# start of Text block

I kid you not, here is a short selection of some of the questions this award-winning, highly-paid, veteran news anchor chose to ask the most powerful man on Earth in her limited time with him:

  • “Have some of these [ICE] raids gone too far?”
  • “Who’s tougher to deal with, Vladimir Putin or Xi Jinping?”
  • “Why won’t Putin end this war?
  • “Do you worry about an AI bubble?”
  • “What do you hope to accomplish in the next three years?”

Ooooohh! Tough stuff! The new owner of CBS, David Ellison, and the new head of CBS News, Bari Weiss, must both be so proud. This is the kind of ‘balanced’ coverage I’m sure they were waiting for. Then again, to be fair to them, O’Donnell has a long history of softball interviewing that predates the recent takeover of her network by a MAGA billionaire. Remember her love-in with Saudi crown prince MBS in 2018?

But this isn’t just about O’Donnell or CBS. The ‘60 Minutes’ interview with Trump showcased everything that is wrong with US political interviews in general. The deferential tone. The lack of preparation. The failure to ask follow-up questions or dig deep into an interviewee’s answers. The inability (unwillingness?) to fact-check in real time.

At one point, Trump asked O’Donnell whether she knew “how many presidents have used the Insurrection Act,” to which the CBS anchor simply responded: “Tell me.” Trump then proceeded to lie about the proportion (“Almost 50% of ‘em,” he said, when the real proportion is 38%) and the absolute number (“some of the presidents, recent ones, have used it 28 times,” he said, when the most was actually only six times, and back in the 1870s).

But O’Donnell said nothing. She just moved on.

# end of Text block

* What to do *
a) According to the passage on the Trump interview, why does the writer say Trump lied about the Insurrection Act? Answer in one to three sentences.
b) From the passage on the Trump interview, copy everything from "Ooooohh! Tough stuff!" down to "in real time.".
Rely only on the text for what comes next.

# start of Information provided

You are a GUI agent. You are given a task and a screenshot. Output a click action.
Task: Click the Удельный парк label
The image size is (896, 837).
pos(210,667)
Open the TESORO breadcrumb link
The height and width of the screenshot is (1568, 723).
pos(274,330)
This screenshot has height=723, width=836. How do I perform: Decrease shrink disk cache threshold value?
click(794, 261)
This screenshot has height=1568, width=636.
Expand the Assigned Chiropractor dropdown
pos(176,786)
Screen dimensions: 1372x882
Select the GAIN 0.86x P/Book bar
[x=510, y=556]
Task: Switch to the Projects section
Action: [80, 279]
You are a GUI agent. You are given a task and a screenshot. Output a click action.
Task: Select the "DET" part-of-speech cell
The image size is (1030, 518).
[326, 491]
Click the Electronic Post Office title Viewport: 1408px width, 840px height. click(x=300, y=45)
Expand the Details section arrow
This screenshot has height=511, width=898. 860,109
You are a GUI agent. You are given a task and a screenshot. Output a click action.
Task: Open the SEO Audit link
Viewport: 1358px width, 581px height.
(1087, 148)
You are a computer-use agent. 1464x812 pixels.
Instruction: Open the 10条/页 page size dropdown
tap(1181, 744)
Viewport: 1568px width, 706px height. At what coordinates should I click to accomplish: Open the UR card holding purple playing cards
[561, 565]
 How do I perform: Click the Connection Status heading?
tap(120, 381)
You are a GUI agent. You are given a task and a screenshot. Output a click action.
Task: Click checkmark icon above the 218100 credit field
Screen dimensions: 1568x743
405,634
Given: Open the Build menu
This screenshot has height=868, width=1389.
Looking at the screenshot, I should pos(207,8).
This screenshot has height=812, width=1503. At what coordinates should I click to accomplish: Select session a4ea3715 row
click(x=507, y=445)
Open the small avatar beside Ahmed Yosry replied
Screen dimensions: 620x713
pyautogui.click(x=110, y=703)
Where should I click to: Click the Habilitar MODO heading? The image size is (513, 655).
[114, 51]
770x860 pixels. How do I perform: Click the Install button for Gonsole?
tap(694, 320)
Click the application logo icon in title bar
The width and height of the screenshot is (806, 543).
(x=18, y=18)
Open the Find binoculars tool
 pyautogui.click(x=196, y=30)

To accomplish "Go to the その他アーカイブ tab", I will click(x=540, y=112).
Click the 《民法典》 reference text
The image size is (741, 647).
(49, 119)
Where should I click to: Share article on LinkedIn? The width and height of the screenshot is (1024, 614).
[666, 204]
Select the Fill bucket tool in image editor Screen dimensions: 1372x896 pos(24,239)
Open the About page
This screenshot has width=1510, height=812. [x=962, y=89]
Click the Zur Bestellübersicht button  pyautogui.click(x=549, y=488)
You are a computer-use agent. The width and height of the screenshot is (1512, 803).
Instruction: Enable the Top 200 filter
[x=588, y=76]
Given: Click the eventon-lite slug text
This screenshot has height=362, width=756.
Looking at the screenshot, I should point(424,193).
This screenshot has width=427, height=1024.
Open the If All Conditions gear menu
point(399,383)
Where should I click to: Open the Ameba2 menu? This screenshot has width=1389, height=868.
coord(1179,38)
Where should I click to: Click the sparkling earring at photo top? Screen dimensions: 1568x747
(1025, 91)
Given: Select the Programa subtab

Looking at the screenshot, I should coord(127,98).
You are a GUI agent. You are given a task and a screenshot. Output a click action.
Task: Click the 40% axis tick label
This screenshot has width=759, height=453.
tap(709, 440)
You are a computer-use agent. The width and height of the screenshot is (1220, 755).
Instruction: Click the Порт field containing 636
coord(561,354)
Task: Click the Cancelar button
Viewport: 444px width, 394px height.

# end of Information provided

* Exercise results *
a) Trump said almost 50% of presidents had used the Insurrection Act, but the real proportion is 38%. He also said some recent presidents had used it 28 times, when the most any president used it was six times, back in the 1870s.

b)
Ooooohh! Tough stuff! The new owner of CBS, David Ellison, and the new head of CBS News, Bari Weiss, must both be so proud. This is the kind of ‘balanced’ coverage I’m sure they were waiting for. Then again, to be fair to them, O’Donnell has a long history of softball interviewing that predates the recent takeover of her network by a MAGA billionaire. Remember her love-in with Saudi crown prince MBS in 2018?

But this isn’t just about O’Donnell or CBS. The ‘60 Minutes’ interview with Trump showcased everything that is wrong with US political interviews in general. The deferential tone. The lack of preparation. The failure to ask follow-up questions or dig deep into an interviewee’s answers. The inability (unwillingness?) to fact-check in real time.